### YOUR GOAL
Filter the material below so that only lines containing "menu" remain.
***** RECORDED DATA
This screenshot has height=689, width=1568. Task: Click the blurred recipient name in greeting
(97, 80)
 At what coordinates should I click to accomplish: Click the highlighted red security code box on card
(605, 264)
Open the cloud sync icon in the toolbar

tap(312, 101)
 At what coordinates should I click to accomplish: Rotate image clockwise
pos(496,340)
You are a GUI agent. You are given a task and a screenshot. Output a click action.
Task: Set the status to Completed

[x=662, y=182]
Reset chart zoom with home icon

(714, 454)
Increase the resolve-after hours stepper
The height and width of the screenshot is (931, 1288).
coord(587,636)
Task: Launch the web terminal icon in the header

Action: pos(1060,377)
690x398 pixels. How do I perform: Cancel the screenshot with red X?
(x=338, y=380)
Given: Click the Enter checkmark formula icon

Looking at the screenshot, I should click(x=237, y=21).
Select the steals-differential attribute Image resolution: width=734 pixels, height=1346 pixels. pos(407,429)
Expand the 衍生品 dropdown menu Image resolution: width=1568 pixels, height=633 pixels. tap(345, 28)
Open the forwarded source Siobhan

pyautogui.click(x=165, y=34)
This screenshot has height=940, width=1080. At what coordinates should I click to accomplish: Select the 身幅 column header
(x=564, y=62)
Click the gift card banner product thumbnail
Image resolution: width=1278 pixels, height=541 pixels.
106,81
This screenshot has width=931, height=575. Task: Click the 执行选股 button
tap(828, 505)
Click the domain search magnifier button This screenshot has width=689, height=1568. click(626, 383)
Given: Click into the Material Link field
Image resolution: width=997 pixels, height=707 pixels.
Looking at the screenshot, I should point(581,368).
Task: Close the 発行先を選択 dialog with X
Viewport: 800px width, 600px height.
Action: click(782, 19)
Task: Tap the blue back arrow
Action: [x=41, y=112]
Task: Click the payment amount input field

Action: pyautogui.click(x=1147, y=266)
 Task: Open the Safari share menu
**********
### TASK SOLUTION
Expand the 衍生品 dropdown menu Image resolution: width=1568 pixels, height=633 pixels. tap(345, 28)
 Task: Open the Safari share menu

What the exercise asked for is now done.